==== INFORMATION PROVIDED

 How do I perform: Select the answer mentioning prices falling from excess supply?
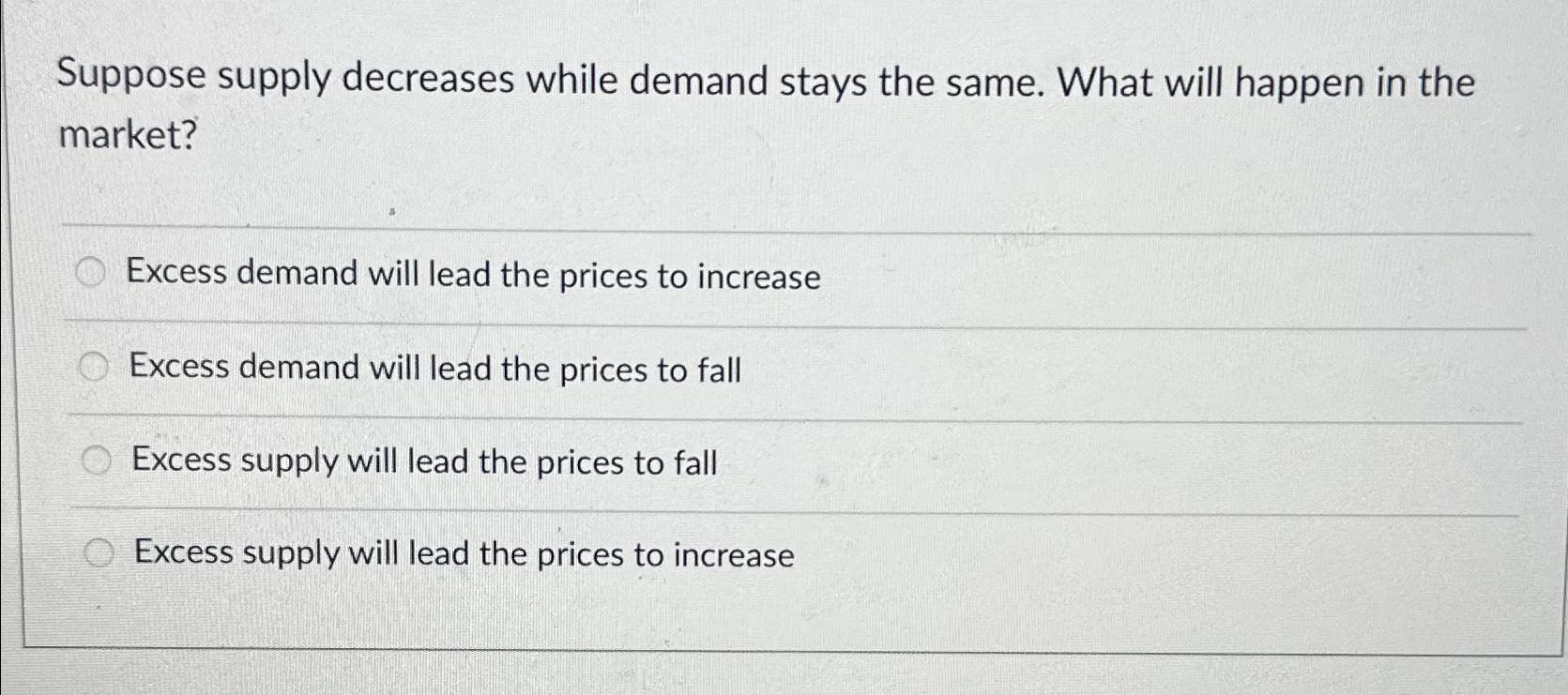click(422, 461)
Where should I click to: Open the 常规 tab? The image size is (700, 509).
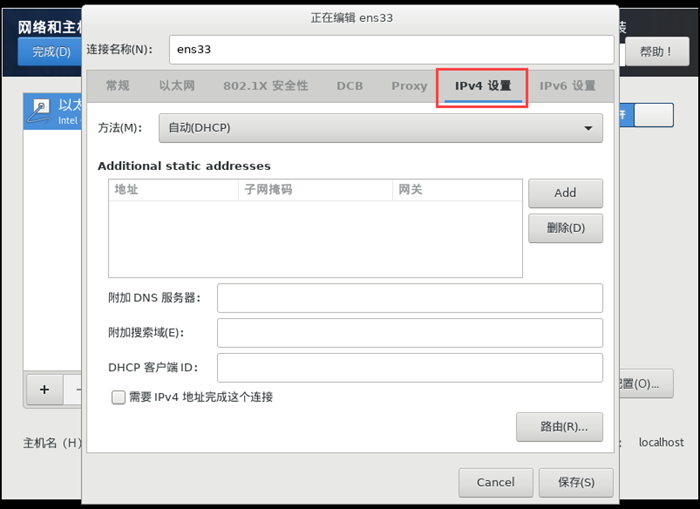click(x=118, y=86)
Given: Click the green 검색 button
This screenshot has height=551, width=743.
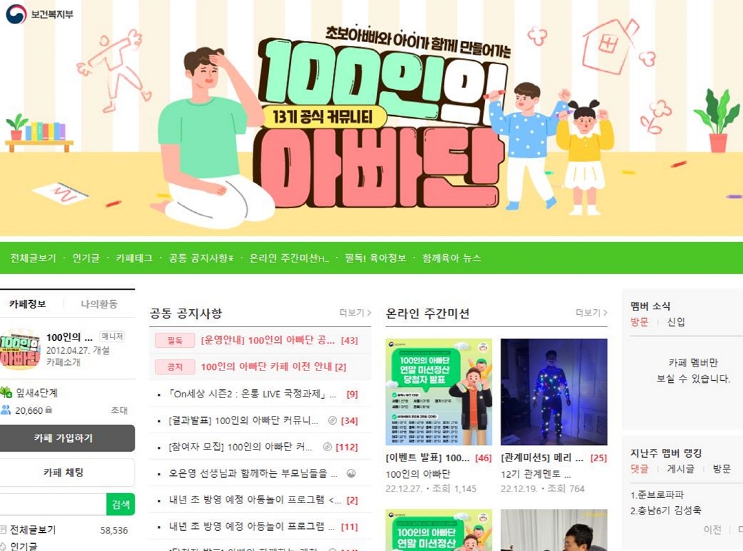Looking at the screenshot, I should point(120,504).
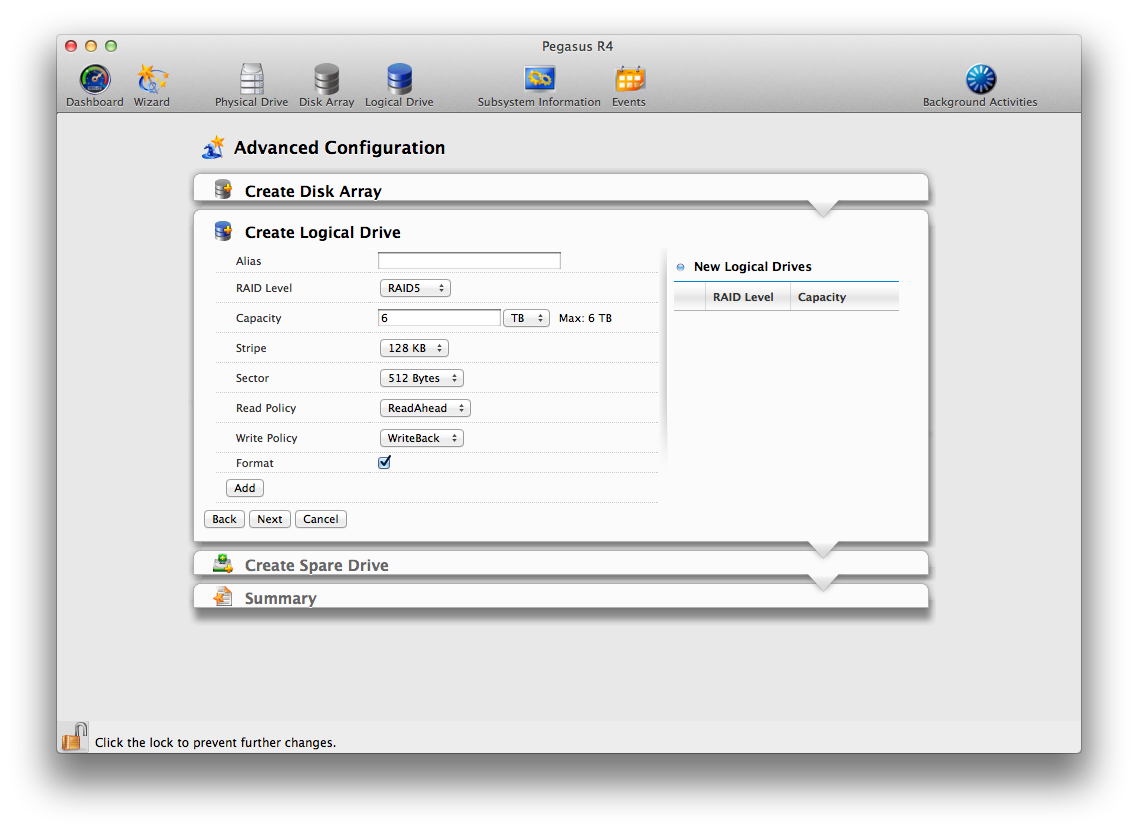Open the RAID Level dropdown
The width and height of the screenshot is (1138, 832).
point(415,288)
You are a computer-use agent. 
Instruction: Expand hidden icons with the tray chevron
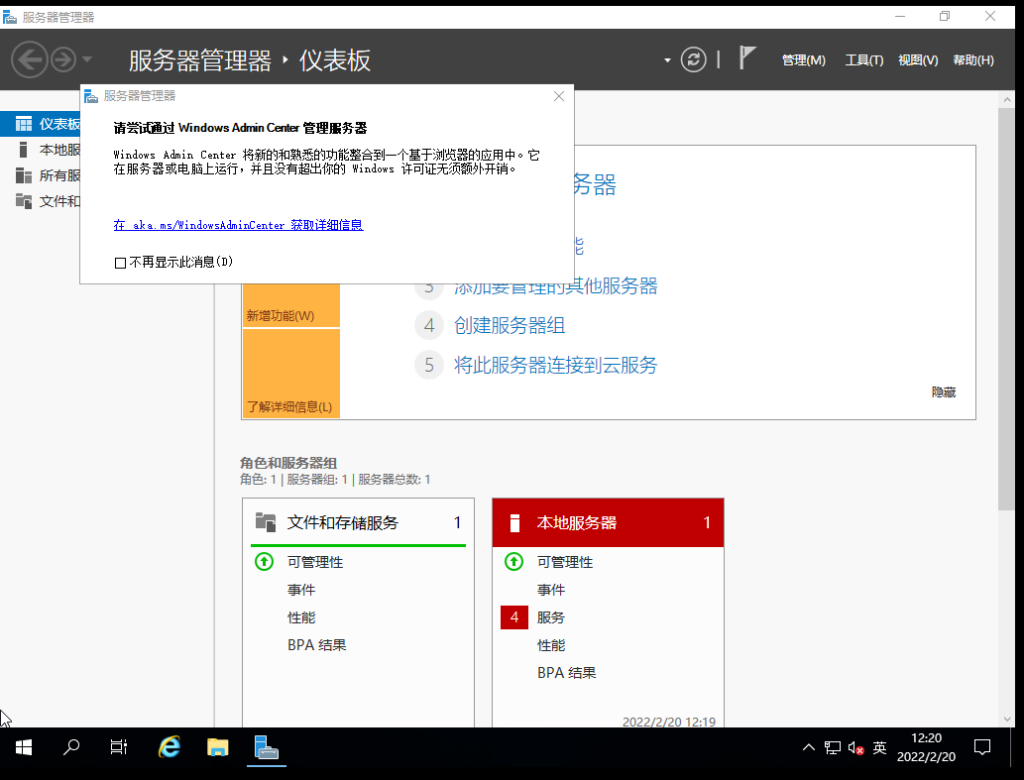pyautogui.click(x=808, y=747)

========
==== INFORMATION PROVIDED

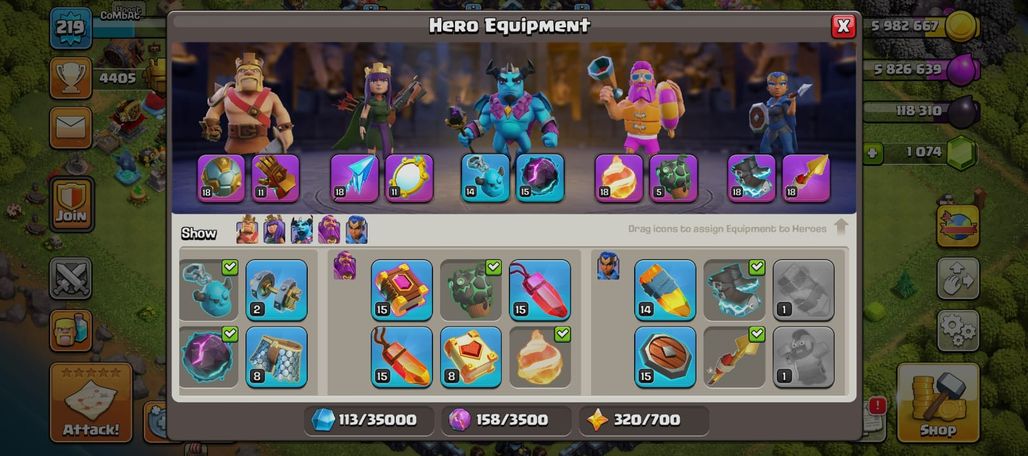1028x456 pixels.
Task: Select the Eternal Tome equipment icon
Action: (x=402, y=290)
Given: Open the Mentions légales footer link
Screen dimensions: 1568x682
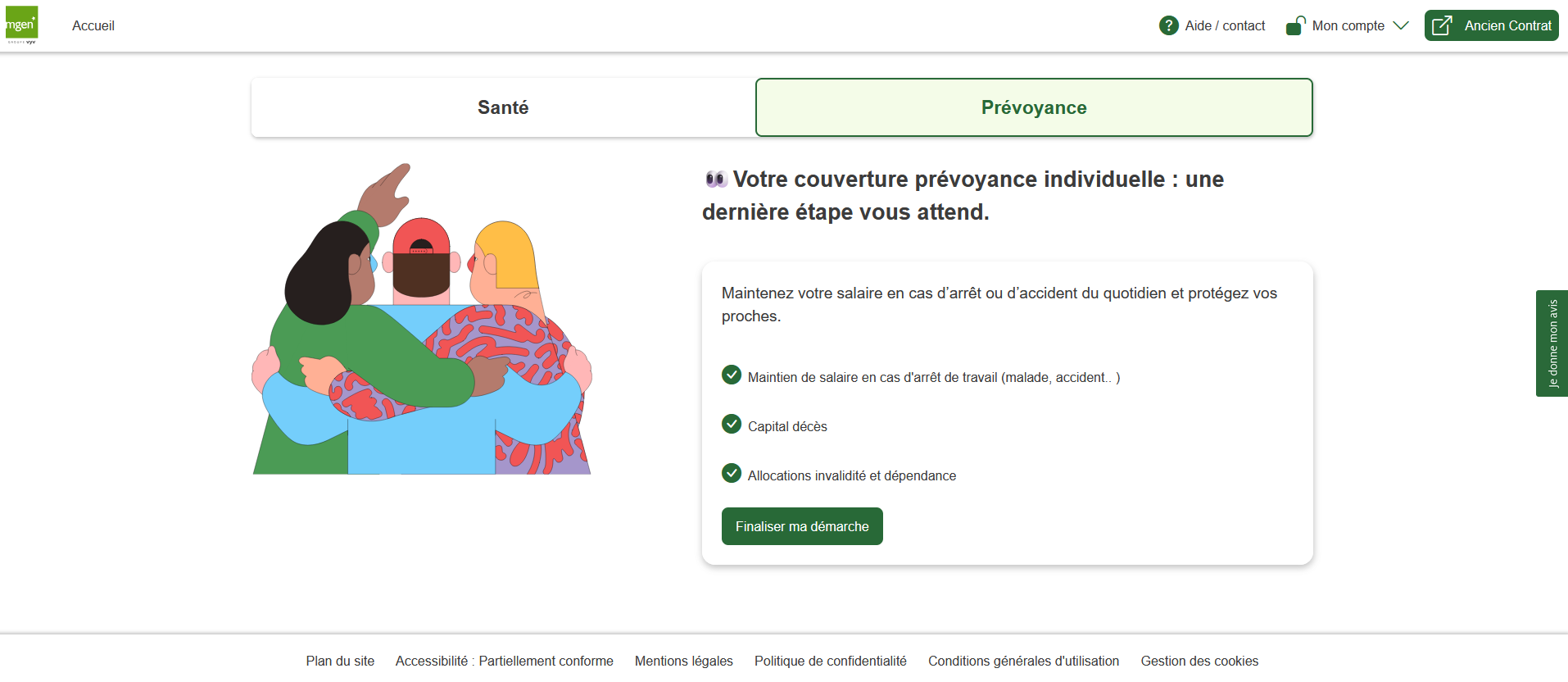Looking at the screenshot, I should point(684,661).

========
==== INFORMATION PROVIDED

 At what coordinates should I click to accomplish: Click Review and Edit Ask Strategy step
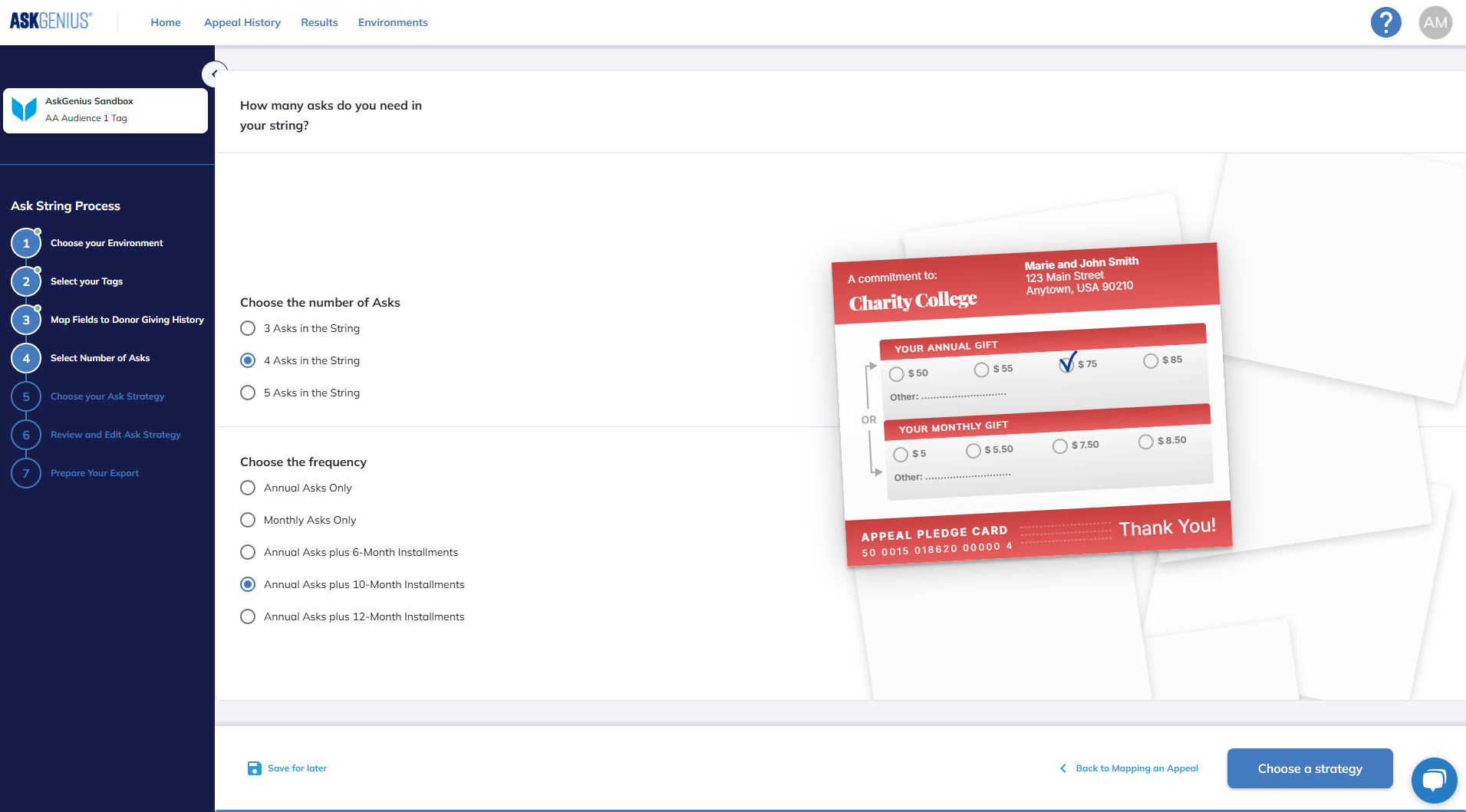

========

# STATED PROBLEM
Return the lines between the line containing "Given: Open the Mentions légales footer link" and the line containing "Looking at the screenshot, I should point(684,661).", inclusive, reproducing each one verbatim and omitting the pictures.

# FINISHED EXERCISE
Given: Open the Mentions légales footer link
Screen dimensions: 1568x682
Looking at the screenshot, I should point(684,661).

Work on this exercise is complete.